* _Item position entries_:
·····
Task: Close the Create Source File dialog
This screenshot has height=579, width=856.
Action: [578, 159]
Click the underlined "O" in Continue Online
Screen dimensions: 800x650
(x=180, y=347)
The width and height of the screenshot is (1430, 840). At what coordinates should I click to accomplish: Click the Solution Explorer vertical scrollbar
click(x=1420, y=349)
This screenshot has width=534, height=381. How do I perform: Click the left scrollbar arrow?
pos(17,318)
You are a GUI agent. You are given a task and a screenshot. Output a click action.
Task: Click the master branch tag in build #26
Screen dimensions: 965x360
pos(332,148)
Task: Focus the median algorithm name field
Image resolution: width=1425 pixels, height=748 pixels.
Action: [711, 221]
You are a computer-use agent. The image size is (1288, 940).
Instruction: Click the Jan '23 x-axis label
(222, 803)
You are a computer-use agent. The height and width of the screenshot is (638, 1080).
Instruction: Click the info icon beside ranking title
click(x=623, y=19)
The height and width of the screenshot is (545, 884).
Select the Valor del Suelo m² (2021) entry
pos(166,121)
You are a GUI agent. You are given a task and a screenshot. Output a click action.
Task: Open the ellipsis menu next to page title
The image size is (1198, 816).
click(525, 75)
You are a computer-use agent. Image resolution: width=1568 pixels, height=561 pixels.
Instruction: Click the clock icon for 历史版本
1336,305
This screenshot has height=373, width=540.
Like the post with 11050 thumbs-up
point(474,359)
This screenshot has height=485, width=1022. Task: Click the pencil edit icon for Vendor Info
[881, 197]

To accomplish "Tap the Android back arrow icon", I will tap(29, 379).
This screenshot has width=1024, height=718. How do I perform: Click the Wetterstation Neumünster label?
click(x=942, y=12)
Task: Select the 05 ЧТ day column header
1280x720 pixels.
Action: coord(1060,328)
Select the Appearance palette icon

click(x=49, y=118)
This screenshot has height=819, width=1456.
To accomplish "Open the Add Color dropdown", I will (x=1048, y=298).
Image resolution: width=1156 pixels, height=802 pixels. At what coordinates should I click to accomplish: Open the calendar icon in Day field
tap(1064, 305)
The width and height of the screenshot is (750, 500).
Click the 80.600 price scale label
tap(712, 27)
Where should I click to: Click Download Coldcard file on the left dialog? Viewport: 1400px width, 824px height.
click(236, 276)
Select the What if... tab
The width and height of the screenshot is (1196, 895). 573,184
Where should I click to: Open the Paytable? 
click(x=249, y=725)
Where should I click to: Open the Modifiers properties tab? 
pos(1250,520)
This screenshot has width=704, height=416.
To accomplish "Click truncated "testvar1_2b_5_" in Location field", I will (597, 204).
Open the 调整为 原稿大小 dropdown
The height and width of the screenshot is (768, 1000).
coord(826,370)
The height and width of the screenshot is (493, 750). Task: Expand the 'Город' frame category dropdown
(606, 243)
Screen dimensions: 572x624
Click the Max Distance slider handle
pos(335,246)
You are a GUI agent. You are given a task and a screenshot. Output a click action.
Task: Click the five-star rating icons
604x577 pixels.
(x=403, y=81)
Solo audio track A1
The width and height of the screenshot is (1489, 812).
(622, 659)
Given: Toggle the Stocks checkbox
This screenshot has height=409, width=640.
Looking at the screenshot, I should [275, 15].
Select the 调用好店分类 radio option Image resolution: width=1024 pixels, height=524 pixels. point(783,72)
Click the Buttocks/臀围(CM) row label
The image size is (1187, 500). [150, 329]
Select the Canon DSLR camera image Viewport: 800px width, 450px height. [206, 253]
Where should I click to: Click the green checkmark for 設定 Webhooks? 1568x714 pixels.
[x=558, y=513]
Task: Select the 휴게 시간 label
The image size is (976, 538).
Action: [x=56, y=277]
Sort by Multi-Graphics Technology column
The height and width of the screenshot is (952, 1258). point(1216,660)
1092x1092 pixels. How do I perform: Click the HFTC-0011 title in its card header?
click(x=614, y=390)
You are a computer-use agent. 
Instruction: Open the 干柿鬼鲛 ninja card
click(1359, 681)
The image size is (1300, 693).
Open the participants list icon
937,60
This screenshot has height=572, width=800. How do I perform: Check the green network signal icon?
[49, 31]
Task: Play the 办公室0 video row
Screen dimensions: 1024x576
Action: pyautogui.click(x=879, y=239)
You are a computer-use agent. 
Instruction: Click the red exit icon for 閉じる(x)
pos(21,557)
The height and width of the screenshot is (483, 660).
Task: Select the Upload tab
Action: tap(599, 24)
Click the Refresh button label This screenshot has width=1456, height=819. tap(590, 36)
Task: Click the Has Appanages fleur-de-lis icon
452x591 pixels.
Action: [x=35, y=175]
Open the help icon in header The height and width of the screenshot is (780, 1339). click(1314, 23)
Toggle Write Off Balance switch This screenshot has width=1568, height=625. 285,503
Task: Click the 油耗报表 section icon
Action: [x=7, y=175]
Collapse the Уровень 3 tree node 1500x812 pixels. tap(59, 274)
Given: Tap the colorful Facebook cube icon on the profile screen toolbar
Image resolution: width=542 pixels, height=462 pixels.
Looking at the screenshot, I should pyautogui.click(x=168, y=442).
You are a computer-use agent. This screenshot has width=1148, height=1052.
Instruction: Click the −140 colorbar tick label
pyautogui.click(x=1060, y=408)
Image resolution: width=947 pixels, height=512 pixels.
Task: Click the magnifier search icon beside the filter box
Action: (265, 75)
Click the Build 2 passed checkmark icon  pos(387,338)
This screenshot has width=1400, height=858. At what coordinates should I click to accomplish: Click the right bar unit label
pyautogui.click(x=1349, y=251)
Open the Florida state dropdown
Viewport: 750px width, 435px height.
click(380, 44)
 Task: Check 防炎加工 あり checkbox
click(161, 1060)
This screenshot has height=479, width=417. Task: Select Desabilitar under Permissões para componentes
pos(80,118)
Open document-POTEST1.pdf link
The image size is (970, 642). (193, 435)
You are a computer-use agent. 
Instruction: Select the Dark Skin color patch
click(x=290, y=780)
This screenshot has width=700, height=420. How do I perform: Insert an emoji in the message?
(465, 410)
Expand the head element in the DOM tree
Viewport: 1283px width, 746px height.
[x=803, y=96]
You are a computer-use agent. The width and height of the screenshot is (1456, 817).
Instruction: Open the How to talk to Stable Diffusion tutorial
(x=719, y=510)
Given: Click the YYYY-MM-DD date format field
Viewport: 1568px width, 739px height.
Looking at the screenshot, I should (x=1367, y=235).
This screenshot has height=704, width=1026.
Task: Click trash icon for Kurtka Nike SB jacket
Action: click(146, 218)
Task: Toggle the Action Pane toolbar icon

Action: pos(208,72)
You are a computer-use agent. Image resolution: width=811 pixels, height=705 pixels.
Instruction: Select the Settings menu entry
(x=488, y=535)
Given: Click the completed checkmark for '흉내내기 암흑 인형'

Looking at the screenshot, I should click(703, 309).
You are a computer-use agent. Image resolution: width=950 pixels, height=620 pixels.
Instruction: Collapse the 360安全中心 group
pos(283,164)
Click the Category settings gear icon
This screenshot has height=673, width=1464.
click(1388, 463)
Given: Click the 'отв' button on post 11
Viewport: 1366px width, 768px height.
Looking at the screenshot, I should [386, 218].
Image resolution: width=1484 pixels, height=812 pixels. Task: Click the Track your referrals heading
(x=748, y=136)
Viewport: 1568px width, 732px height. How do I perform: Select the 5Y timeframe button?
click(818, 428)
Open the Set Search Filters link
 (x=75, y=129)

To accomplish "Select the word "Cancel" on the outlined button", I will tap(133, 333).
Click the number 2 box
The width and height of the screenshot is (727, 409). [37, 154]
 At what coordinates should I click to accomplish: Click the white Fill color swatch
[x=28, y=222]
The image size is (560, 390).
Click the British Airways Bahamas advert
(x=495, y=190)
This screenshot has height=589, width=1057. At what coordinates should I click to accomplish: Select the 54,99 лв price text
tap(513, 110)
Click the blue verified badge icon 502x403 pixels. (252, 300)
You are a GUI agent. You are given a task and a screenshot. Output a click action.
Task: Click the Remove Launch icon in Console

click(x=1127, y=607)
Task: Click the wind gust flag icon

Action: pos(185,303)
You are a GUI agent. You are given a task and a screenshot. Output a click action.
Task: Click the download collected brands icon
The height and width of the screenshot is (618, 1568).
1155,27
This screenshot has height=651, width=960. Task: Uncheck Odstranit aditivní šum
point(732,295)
·····
* _TASK GOAL_:
Repeat the lines from the one with "You are a computer-use agent. Image resolution: width=811" to the one with "Looking at the screenshot, I should click(703, 309).", both included, word for word.

* _ANSWER TO THIS PROBLEM_:
You are a computer-use agent. Image resolution: width=811 pixels, height=705 pixels.
Instruction: Select the Settings menu entry
(x=488, y=535)
Given: Click the completed checkmark for '흉내내기 암흑 인형'

Looking at the screenshot, I should click(703, 309).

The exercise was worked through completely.